■ Your assignment:
In the guide on reusing a ZFS drive for another filesystem, what does the dd command write to the drive?

■ Provided passage:

● ● ● ● ● ● ●

Reusing a ZFS drive for another filesystem

Reusing a ZFS drive for another filesystem

It's a good practice to swap out drives in critical storage as they get old before they fail, or perhaps you've upgraded the drives from 1TB to 4TB to increase storage in your ZFS array, but wan't to use those old 1TB drives for something else, less critical. Particularly if you're going to use the drive both in Windows and Linux you're likely to run into trouble.

Here's what's likely to happen.

Let's say you format the drive in Linux as NTFS. Everything looks good initially, but when you reboot into Windows it can't see what you just spent an hour copying to the drive.

Or, you format it in Windows as NTFS but then Linux refuses to mount the partition, claiming it doesn't know what a ZFS filesystem is.

Fixing the issue

ZFS does a good job of ensuring that if something goes wrong it can still recover, and that includes some pretty redundant and sticky flags for the drive that can cause these types of scenarios. There's probably several ways to fix this, but here's the way I use.

BE CAREFUL! If you choose the wrong destination device you will toast whatever is on it!
dd if=/dev/zero of=/dev/sdg bs=512 count=1 conv=notrunc

This will write all zero's to the start of drive /dev/sdg. Note you'll need to replace "sdg" with whatever your drive is listed as. If you don't know how to find that out, you probably shouldn't be doing this because you're likely to lose data. You also cannot have any filesystem mounted when you do this.

Once this is run, you can then create a new GPT structure and partition the drive.

● ● ● ● ● ● ●

■ Supplied information:
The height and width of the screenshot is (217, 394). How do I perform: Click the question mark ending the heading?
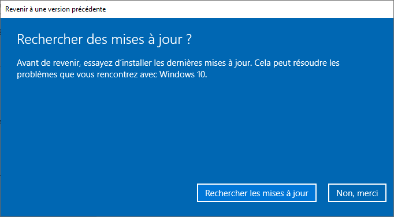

● ● ● ● ● ● ●

■ Solution to this exercise:
It writes all zeros to the start of drive /dev/sdg.